As it turns out, though, I should have had more faith in University of Texas law student and Defense Distributed mastermind Cody Wilson, who on May 3, announced the successful production and firing of the "Liberator" pistol (see sidebar video), named after the "Liberators" made in the U.S., to be dropped behind enemy lines for resistance fighters' use in World War II. The new Liberator does have two pieces of metal: a small nail to act as a firing pin, and a 6 oz. block of steel in the grip of the gun, that serves no structural or operational purpose, but keeps the gun in compliance with the "Undetectable Firearms Act's" requirement that guns contain a certain minimum quantity of metal.
(Excerpt) Read more at examiner.com ...
Quite interesting if you wonder how they made it all work.

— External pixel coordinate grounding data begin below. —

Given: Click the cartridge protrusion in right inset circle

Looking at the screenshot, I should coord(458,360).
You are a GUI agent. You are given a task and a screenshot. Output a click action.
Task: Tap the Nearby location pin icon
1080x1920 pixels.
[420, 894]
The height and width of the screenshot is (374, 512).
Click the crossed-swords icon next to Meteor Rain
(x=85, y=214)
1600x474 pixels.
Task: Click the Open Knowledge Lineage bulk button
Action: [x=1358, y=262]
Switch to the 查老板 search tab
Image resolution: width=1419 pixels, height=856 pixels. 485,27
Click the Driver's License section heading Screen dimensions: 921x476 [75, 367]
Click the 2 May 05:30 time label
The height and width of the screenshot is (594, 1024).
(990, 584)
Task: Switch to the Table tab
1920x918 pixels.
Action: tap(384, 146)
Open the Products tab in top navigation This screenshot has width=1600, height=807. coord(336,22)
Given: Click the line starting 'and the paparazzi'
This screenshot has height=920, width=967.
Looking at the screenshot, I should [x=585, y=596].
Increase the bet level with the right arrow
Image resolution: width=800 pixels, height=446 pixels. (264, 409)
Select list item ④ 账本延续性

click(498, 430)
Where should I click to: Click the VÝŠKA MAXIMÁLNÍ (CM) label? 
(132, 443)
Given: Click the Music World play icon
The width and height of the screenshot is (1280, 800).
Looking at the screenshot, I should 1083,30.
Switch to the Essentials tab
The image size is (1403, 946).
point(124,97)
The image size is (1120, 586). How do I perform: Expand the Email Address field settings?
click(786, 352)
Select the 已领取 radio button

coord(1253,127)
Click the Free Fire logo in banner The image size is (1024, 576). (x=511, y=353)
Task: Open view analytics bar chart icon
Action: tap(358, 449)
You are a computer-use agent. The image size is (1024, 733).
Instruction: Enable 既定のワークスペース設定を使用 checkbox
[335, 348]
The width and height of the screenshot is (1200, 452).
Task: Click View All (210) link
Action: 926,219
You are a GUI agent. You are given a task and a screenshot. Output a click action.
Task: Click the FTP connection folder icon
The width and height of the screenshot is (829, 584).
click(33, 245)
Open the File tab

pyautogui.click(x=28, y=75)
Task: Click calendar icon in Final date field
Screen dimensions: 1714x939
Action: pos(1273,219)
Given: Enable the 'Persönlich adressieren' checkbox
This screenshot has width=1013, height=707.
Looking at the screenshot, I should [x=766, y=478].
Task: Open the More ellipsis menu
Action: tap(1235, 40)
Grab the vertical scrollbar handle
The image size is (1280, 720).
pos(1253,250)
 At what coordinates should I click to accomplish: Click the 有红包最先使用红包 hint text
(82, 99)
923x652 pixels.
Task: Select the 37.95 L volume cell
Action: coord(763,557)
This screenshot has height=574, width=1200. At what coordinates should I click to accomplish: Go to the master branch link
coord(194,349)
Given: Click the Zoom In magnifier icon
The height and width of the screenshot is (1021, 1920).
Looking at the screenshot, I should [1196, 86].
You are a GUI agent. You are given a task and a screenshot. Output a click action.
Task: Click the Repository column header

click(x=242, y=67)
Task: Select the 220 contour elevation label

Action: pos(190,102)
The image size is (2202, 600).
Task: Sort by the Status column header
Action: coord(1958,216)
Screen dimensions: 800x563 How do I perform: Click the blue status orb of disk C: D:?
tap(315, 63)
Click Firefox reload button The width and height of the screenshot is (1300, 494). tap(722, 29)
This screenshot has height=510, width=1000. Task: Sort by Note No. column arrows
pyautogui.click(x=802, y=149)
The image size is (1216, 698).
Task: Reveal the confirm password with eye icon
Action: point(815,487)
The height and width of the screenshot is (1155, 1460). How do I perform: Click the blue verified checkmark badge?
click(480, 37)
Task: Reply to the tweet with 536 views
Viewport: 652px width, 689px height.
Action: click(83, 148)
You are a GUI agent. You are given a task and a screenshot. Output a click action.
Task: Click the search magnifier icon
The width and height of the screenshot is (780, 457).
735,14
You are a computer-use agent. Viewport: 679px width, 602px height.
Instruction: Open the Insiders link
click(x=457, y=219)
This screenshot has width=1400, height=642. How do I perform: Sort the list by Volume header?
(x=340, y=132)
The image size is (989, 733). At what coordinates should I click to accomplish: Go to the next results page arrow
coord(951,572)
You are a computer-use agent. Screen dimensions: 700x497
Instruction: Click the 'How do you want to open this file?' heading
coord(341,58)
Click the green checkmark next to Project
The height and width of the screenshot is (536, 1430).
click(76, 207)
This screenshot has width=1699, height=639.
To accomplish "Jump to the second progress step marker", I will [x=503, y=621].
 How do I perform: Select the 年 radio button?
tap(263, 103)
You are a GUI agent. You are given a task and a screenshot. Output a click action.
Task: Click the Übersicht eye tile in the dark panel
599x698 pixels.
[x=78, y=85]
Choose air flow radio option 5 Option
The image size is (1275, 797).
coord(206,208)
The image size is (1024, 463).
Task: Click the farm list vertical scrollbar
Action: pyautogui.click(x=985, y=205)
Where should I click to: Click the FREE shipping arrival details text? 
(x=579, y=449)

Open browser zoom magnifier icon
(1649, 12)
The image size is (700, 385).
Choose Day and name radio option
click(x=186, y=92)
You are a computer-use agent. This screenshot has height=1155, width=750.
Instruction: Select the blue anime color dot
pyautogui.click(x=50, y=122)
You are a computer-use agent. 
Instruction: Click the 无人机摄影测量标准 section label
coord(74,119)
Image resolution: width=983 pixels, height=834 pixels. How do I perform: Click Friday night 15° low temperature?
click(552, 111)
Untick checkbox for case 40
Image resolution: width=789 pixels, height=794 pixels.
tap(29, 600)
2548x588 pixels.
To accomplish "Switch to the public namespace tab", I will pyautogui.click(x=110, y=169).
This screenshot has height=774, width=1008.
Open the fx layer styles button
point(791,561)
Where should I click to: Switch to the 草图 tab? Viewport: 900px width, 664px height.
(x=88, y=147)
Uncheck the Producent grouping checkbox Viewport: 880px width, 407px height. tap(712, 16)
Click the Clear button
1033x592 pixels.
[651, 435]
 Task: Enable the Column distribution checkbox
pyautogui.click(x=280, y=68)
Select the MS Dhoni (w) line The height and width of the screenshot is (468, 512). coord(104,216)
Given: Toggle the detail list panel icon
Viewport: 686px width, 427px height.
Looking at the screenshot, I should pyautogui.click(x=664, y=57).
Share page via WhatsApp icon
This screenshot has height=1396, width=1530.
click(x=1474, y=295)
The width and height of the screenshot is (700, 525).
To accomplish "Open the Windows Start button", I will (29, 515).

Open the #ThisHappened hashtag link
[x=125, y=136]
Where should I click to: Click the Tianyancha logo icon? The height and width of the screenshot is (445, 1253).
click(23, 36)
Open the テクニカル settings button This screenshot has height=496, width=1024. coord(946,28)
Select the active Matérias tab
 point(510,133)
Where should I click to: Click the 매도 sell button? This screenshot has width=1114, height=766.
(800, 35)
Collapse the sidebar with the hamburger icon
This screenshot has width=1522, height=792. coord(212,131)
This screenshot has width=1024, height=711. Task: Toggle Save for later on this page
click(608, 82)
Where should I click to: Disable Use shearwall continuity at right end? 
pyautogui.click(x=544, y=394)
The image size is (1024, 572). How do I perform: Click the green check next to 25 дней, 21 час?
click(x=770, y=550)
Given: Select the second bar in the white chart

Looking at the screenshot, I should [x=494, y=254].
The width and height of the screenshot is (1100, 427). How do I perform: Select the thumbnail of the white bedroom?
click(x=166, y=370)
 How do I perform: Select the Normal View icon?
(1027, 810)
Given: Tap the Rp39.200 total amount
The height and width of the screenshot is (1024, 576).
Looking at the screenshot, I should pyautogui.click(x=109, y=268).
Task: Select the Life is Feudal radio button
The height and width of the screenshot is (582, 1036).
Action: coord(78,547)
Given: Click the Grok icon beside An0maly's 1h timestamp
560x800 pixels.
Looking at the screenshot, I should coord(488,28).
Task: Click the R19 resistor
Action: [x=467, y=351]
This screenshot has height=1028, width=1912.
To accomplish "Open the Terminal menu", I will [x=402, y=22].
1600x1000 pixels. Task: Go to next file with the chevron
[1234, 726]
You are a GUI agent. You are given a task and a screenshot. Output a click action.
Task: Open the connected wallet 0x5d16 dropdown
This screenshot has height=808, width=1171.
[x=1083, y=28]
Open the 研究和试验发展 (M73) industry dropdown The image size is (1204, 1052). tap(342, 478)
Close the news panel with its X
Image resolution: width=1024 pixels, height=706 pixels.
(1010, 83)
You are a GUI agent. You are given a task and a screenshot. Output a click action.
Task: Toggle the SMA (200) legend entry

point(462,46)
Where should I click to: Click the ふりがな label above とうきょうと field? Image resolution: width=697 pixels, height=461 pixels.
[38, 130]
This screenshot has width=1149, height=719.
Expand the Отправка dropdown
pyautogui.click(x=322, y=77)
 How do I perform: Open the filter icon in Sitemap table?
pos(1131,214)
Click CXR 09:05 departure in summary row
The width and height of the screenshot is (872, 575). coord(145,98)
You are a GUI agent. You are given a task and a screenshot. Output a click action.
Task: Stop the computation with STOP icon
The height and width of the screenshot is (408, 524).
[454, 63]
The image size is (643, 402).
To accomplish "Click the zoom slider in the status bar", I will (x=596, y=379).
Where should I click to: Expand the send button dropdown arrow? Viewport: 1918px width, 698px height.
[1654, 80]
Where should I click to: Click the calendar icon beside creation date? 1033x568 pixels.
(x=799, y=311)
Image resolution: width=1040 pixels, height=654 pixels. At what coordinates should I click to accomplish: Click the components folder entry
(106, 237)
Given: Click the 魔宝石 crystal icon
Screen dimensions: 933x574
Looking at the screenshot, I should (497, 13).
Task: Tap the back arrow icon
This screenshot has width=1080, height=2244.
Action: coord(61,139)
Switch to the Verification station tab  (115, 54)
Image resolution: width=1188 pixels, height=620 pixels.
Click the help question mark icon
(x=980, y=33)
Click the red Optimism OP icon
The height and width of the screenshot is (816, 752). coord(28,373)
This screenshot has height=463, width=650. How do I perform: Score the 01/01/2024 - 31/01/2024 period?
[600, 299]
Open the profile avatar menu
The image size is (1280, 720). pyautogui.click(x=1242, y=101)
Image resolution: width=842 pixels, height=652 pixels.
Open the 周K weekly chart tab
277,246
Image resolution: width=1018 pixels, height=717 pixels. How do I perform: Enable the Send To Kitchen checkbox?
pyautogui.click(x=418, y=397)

Most people have no idea just how simple an item that a gun can be. In WWll, the Germans developed a family of small arms that could be produced in basement workshops for their “last stand” that, fortunately, never came about. I’ve seen a few examples that were brought back; crude, yes, workable, very much so. I am still dubious about guns produced with 3-D technology because, for reliability and accuracy reasons, some parts really do need to be made of metal. But, for those who have long dreamed of disarming the American people, this is proof that they have sorelyunderestimated our ingenuity and resourcefulness. My big concern is something like DHS trying a heavy-handed crackdown that would spark a second American civil war.
Today... They need to be made of metal. Future changes in materials science could radically change that.
metal nanoparticles could presumably be used to self-assemble into a network of stiffeners that could give the plastic more resilience.
The hysteria is not really at all about "undetectable" firearms. It's about uncontrollable firearms, unstoppable firearm ownership, and a citizenry exercising an unalienable right to keep and bear arms--a right that shall not be infringed.
If leftist extremists had any sense, they'd have realized all along their hysterical quest for so-called "gun control" was nothing but an expression of hatred of both the Second Amendment and all us ordinary citizens who believe it means exactly what it says.
They've expressed their hatred, all right, and...?
They've encouraged millions of us to spend hundreds of millions and perhaps even billions of dollars on guns and ammunition. They've nudged the larger part of another million citizens into joining the NRA. They've insulted and antagonized dozens of millions of citizens, and warned us to take their predations seriously.
Leftist extremists have already destroyed our constitutional republic in all but name and flag, and replaced it with a "progressive" oligarchy. I don't doubt they'll presently wreak horrendous economic and social havoc upon our nationbut rule us? Those nitwits couldn't rule a birthday party for mentally retarded four-year-old children.
With printed firearms entering into the world the leftwingtards have turned to attacking the First Amendment as well.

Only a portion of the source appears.